Whenever a major money maker like the NBA shuts its doors the financial implications extend beyond the primary parties involved. Just as all the businesses in Downtown L.A. about that. According to a report in the L.A. Times today, businesses in Downtown L.A. stand to lose as much as $3-million in revenue for the specific dates in which NBA games were to be played.
Let that sink in for a minute.
So often we hear about how much revenue the bigger markets generate when it comes to the NBA. At the center of this lockout are the smaller markets that are said to be operating at a loss. Keeping that in mind the Times reports shows just how vital NBA hoops is to all local business throughout the country.
The report goes on to state that many of the Staples adjacent businesses could lose as much as 20% of their revenue for the coming year. Safe to say that most of the businesses opened in Downtown in the last decade have relied on the events at Staples to generate a lot of their revenue. Without the NBA those same business are missing out on plenty of cash grabs considering Los Angeles boasts of two NBA teams.
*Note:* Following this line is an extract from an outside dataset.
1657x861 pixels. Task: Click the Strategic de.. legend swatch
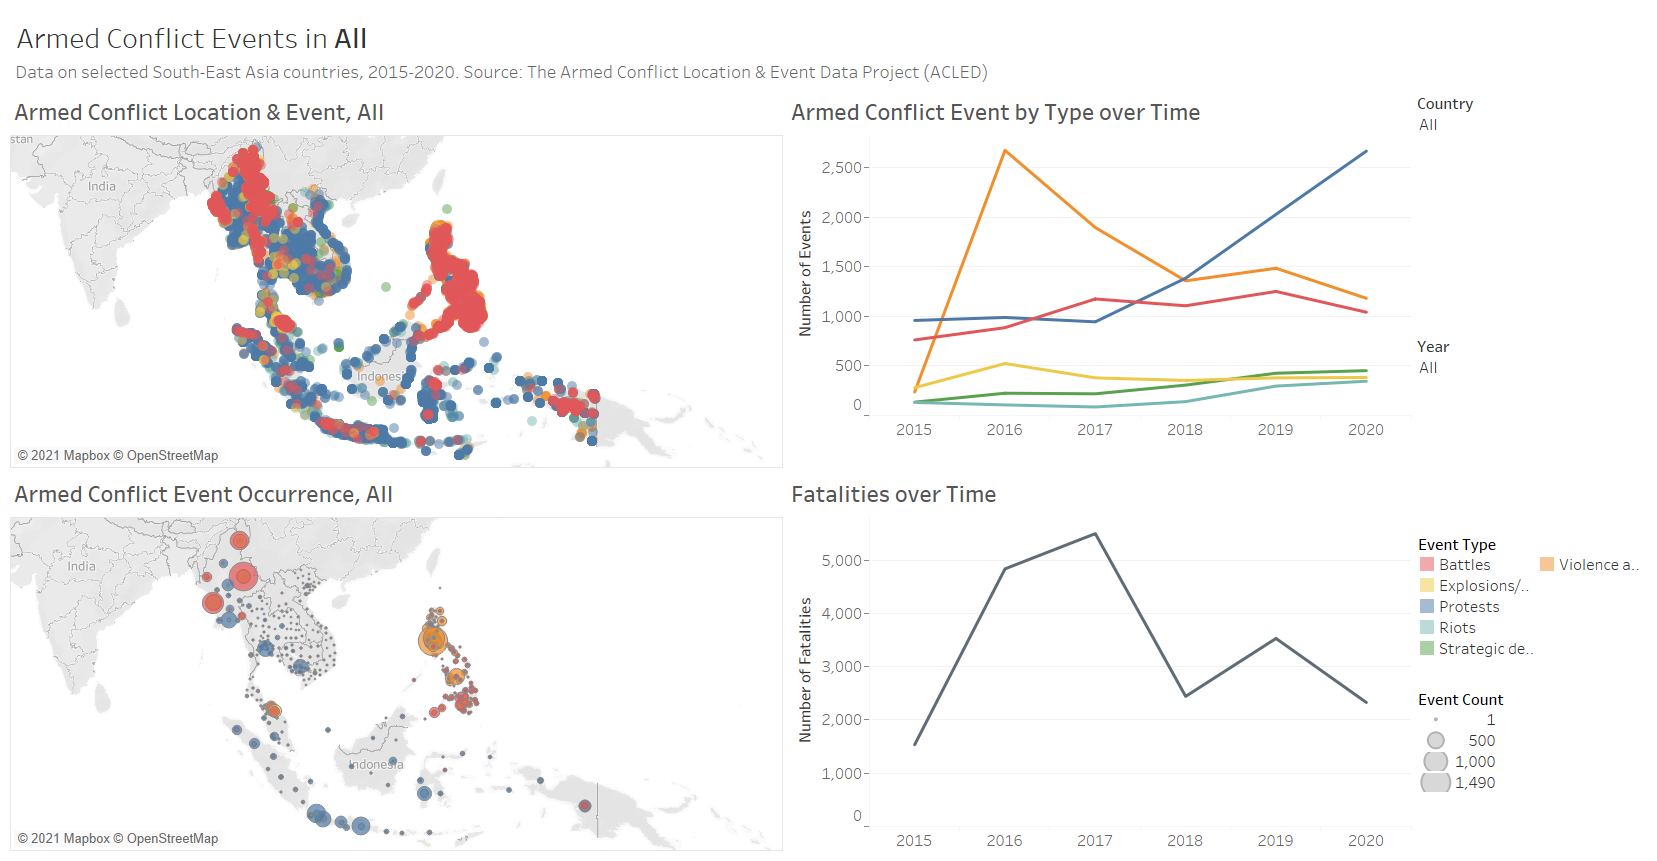(1427, 649)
Some of those businesses, like the newly opened Hooters, are already claiming to be overstaffed. You know that that means for some unfortunate employees. In addition consider all of the staffers at Staples that rely on the NBA season for their jobs to begin.
Just chalk all that up as collateral damage brought on by this hideous labor dispute.
Surely David Stern has got to see the big picture here. No matter his obligations to the owners he has an obligation to the game itself. Stern has long been one of the key figures in the expansion of the game. With a global presence, the entire world is now watching the NBA.
Stern must roll up his sleeves and do some dirty work here. He can’t just be a puppet for the owners. Not when you look at all the trickle down effects from the current work stoppage. As the Commissioner of the world’s best hoops league Stern has also got to have one eye on his legacy as well.
I can’t imagine he wants to go down as the man that helped to revert Downtown L.A. back to the pre-Staples era, let alone to lose an entire NBA season. That wouldn’t be good for Stern’s look. And the longer the lockout goes the worse it looks for all of the future plans for Downtown as well. With the NFL already hedging their bets on Farmers Field there is no way of knowing just what economic fallout from the NBA lockout might affect that whole process.
In short the lockout has many victims and not all are found in Milwaukee or Memphis. There are plenty right here in the City of Angels. And if you don’t believe me then cruise on down to L.A. Live and see how much less foot traffic there is now when compared to one year ago.